Gordon, who just turned 22, averaged 16.1 yards per catch last year and caught touchdowns of 44, 62 and 71 yards.

At 6'3'' and 225 pounds with deceptive long speed, Gordon has a legitimate chance to emerge as an elite deep threat in Chudzinski's offense, a development which, in theory, would aid Weeden's development and subsequent production. 

Furthermore, bulldozing running back Trent Richardson looms in the backfield. Although he's coming off an injury-plagued and rather underwhelming debut season of his own—one in which he averaged a pedestrian 3.56 yards per carry—he will demand the respect of opposing defenses. 

More stacked boxes means more downfield opportunities for the Weeden and Gordon connection. 

Along with Gordon in the Browns' pass-catching contingent is a group of talented guys who should have no trouble carving out a niche in Chud's offense. 

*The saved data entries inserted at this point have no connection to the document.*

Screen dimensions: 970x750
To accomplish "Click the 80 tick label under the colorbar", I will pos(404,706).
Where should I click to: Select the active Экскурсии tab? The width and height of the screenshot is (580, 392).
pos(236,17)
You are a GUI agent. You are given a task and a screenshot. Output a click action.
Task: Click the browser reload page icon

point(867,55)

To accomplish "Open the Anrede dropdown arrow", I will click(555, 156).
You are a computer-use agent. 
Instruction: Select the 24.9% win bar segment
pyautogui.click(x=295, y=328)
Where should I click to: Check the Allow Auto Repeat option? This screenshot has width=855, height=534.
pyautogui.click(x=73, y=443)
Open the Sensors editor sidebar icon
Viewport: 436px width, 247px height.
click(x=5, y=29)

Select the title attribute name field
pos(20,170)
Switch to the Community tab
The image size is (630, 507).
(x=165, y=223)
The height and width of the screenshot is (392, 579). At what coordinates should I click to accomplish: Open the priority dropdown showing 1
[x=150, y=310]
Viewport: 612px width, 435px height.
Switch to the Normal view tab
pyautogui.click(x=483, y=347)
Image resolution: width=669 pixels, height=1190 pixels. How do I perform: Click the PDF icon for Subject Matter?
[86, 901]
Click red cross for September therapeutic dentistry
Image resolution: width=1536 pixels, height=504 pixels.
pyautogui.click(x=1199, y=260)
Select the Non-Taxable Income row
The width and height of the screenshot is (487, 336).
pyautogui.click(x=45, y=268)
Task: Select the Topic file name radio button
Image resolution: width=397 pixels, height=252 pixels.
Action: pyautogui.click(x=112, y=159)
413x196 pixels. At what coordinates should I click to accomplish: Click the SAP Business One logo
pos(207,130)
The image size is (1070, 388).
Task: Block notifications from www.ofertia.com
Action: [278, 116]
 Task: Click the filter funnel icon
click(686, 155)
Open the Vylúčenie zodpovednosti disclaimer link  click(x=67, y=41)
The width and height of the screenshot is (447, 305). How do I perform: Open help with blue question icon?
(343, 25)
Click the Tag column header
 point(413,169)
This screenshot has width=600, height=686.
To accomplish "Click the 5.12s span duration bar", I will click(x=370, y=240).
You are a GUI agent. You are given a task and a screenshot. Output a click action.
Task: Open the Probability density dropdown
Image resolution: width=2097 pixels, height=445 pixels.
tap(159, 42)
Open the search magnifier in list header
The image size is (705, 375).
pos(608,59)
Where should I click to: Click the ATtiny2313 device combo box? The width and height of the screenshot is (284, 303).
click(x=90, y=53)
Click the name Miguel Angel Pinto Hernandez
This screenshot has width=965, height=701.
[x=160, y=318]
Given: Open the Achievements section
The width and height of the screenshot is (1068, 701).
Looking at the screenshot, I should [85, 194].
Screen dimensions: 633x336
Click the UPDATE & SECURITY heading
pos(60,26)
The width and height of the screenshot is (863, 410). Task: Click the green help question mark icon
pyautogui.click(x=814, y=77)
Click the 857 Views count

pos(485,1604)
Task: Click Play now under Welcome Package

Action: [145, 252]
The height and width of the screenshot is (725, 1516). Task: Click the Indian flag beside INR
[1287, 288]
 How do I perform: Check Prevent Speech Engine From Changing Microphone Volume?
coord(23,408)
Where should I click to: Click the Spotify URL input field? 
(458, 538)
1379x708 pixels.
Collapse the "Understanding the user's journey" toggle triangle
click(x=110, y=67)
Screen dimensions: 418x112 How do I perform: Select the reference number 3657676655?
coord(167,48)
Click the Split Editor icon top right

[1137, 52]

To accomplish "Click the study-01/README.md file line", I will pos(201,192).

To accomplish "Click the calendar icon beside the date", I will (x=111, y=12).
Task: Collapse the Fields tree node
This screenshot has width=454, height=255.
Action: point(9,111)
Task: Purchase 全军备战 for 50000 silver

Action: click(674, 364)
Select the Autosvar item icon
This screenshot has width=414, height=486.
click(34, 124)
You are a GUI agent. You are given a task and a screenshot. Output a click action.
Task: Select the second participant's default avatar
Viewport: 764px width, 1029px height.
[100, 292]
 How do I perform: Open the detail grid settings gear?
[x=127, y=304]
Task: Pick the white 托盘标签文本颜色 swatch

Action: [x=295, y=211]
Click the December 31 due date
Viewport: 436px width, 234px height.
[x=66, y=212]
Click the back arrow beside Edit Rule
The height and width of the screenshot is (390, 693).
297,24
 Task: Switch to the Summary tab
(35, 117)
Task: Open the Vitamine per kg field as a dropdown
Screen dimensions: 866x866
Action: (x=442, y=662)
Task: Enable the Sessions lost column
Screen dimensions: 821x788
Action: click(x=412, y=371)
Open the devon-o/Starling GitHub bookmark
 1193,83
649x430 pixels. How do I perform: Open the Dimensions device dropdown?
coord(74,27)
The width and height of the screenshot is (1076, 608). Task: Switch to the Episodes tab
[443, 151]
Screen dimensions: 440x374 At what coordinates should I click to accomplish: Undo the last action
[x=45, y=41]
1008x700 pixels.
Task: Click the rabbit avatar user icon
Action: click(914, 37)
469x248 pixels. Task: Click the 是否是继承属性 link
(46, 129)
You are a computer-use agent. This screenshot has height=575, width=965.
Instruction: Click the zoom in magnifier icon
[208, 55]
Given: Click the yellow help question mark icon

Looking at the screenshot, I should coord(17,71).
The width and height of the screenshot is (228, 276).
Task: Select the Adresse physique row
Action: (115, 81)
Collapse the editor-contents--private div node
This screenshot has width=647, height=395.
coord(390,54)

Tight end Jordan Cameron is physical specimen, and remember, Chudzinski coached Kellen Winslow Jr. and Antonio Gates during a handful of their best professional seasons.

Greg Little has the athletic tools to slide into the No. 2 receiver role but must concentrate on his dropping issue. Lastly, the fleet-footed Davone Bess was snagged from the Miami Dolphins and the tall and lanky David Nelson was added in free agency. They're two players who should occupy the ever-important slot positions. 

Cleveland's accomplishment this season will likely hinge on the play of Weeden, but with the necessary components in place—many of which are young—the Browns are quietly building what could morph into one of the more entertaining offenses in the NFL.